Politics Is All In The Timing
Still other commentators noted that Navalny’s revelations come just days after Putin’s end-of-the-year marathon press conference. During the December 17 event, Putin denied that Russian agents had poisoned Navalny and dismissed the accusations as disinformation from the CIA.
The humorous Twitter account Prof. Preobrazhensky noted that many more people have watched Navalny’s video than tuned in for Putin’s much-hyped Q-and-A session.
Activist Mikhail Svetov praised the political acumen of Navalny’s timing in a post on Twitter: “The way that Navalny knows how to pick his moment deserves particular respect. He could have rushed and published the recording before Putin’s press conference. But he held on until afterward in order to give the Kremlin the chance to dig itself in still deeper. This is real politics.”
Political commentator and former head of Gazprom-Media Alfred Kokh wrote on Facebook: “Putin was dissected like a complete sucker. A real professional should have assumed that his opponent had a trump card in reserve.”

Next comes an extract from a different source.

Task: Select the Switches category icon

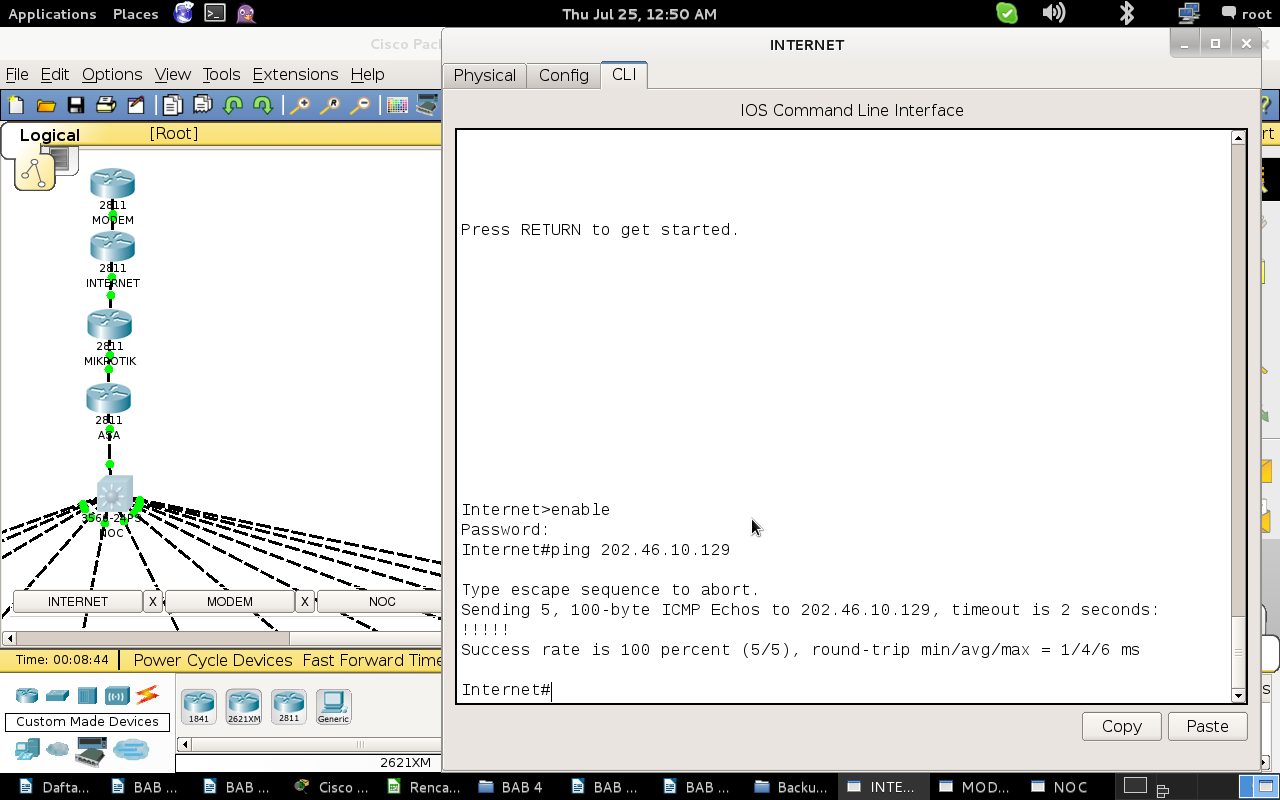Action: [58, 695]
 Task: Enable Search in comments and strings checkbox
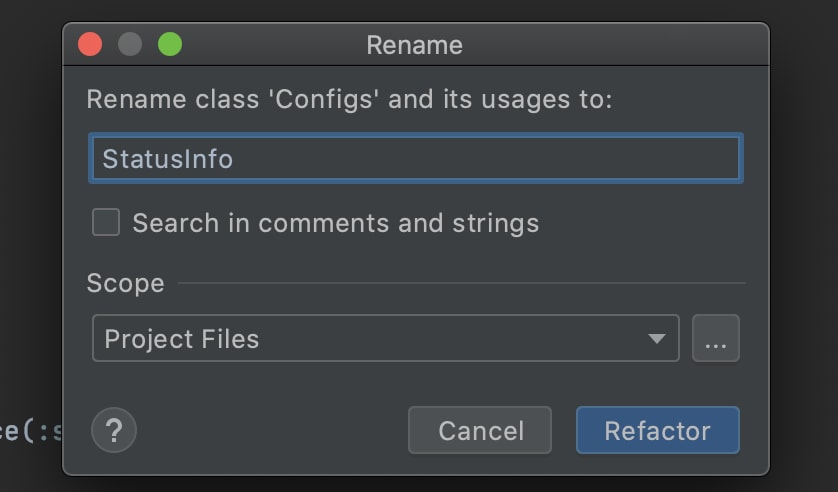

In a post on Facebook, Voronezh lawyer Vasily Shlykov was even more direct: “According to the codes of the Russian-speaking world, any officer and soldier who has sworn an oath to the Fatherland must, after such a thing, shoot himself. Putin is an officer! Russia has never seen such a shameful thing!!”
Journalist Roman Super voiced the general surprise at the low level of professionalism the FSB agents allegedly involved in the case seemed to show: “In just 20 years, [Putin] destroyed all state institutions in general, not even sparing the State Security Committee [KGB] that pushed him to the zenith of this beautiful Russian chaos. But still he understands nothing. That is talent.”
The day after the Navalny video appeared, Russia’s state news agency TASS cited a survey from the Kremlin-friendly All-Russia Center for the Study of Public Opinion (VTsIOM) in which a plurality of Russians named Vladimir Putin “2020’s politician of the year.”